* **Aim of the exercise**
A single number is the answer: the count of lines below that contain "agent".

* **Data supplied**
■ ■ ■ ■
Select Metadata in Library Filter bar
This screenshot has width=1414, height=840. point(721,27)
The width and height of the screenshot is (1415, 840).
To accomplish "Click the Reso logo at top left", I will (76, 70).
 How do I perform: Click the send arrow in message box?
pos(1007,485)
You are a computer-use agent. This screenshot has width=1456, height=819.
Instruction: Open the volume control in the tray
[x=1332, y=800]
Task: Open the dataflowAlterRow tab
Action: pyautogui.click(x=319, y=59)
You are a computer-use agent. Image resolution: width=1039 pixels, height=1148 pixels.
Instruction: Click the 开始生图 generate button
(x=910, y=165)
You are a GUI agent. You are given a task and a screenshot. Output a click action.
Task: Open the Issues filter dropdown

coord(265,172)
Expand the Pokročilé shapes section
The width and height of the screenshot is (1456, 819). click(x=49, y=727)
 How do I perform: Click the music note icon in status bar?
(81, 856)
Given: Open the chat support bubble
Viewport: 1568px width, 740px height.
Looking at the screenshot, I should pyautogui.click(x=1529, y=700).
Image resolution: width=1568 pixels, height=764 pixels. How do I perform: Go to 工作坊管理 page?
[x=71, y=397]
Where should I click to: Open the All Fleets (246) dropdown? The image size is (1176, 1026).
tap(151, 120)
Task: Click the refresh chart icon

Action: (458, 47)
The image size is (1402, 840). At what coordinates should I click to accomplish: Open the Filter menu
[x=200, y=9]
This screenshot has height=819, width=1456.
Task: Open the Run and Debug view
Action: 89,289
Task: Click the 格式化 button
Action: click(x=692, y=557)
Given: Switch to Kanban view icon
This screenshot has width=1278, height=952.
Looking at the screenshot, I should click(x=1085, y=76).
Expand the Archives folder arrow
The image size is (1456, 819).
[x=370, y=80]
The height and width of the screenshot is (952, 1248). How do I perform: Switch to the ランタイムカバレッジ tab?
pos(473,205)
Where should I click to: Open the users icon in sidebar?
■ ■ ■ ■
* **Exercise answer**
3